We make it to the road and stop to rest and await a bush taxi coming from Fada. After only about 15 minutes we get lucky when one comes jostling along, honking at the people on bicycles as it passes them and then comes to a stop in front of us. Pierre, our amazing LCF, argues the price with the driver (or perhaps his assistant?) and we watch as our bikes are the first items of the day to grace the storage on the top of the van. We hop in next to a few passengers, and I take the fold down jump seat that allows the aisle of the van to be used as seating space, next to the window. Traveling by taxi brousse is unlike anything I've ever experienced before. We've agreed to take this one all the way to Ouaga, a trip that took about 2 hours by bus plus 30 minutes by bush taxi a few days ago. Today it takes over 3 hours, since we stop to allow people to get on and off in what seems like 10 minute intervals. I stare out the window, enjoying the breeze on my face from the open window and trying to ignore the feet I can see just behind my shoulder – they belong to the man sitting on the roof. For some reason we pull over and change vans, Pierre watching like the protective father we've adopted him as to make sure that all of our bags and bicycles make it over to the new one.
In the new van I find myself squished into the very back corner, straddling my feet around the tire well, the spare tire, and the support post for the seat in front of me. It's very hot, and my tailbone and sit-bones seem to dig into the hard seat no matter how I position myself. I try to sleep, blocking out discomfort with welcome oblivion, but it's hard and I wake up when we stop. I finally manage to open my window a few inches to let in a wonderful breeze, but soon realize my mistake because now when we stop the vendors that mob the van now have direct access to me.
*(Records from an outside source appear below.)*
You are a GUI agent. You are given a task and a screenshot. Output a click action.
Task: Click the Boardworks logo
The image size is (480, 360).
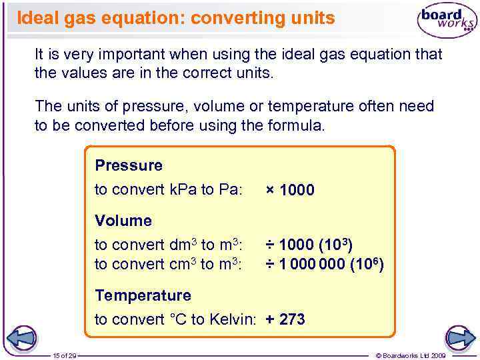point(446,20)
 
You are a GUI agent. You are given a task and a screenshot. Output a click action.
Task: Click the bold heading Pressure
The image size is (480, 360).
point(129,165)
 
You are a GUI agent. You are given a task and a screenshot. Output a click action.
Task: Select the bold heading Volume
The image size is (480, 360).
point(123,220)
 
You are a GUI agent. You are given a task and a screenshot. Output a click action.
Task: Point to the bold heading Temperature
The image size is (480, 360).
point(143,295)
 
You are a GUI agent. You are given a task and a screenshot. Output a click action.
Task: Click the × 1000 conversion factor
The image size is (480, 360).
point(290,190)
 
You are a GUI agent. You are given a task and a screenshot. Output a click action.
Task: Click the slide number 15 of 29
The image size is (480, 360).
point(65,355)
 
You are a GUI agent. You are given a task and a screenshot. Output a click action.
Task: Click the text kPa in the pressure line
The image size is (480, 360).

Every place we stop sells essentially the same things – bags of small fried gateaus, loaves of bread – 6 narrow or 2 large per bag, bags of oranges or tomatoes, sachets of cold water that you drink by biting off the corner, vacuum sealed bags of what I think is dried and spiced fish, or packets of sesame cookies. In the bigger bus stops you also have vendors pushing comic books, donated novels from the US with outdated, tattered covers, personal tissue packets, and giant tubs of plastic toys. We're all pretty hungry, but to say yes to one seems to be inviting the hoard, so we ignore the insistent hands and hope that the van re-starts soon. At highest count we have 23 people (including infants) in our van meant for 12 comfortable passengers or maybe 18 if we're all skinny and overload each row plus have a few people sitting backwards on a bench behind the driver's compartment. Plus a chicken, trussed up but still alive, blessedly quiet for most of the ride. It could have been worse – sometimes people bring a sheep.
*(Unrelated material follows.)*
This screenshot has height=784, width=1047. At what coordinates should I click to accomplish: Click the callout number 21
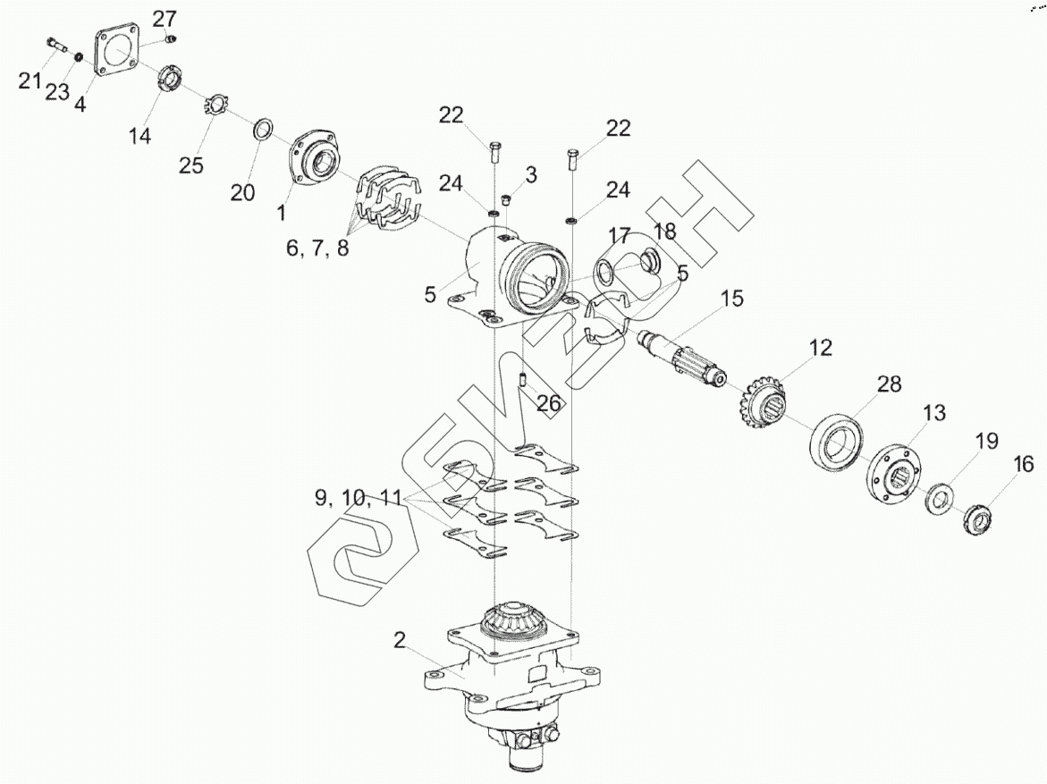(30, 81)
We happily unfold ourselves from the cramped car when we arrive at the bus depot in Ouaga, where Pierre has called the taxi to pick us up. We ignore the many people pushing products into our faces and keep a sharp eye on all of our belongings, the safety and security talk fresh in our minds to beware of thieves. Our driver again manages to pack our 5 bikes, 5 bags, and 5 bodies into the tiny green car and off we zip to another bus station. All of the taxis here are an interesting green color, bright, but kind of a mix between lime green and camouflage green. Bright green with olive undertones? They are a variety of brands – Ford, Citron, BMW – but all are old, rusting in places, and many are festooned with stickers, logos, and decals. Ours has the seal of Burkina painted on each door, with Cuba-flag patterned tape striping above each window and an Obama magnet on the gas tank door, plus 6 or 7 flags of various countries taped to the inside of the windshield. One we pass says “Barack Obama” in capital American-flag magnet letters (“he's popular here” doesn't begin to do it justice).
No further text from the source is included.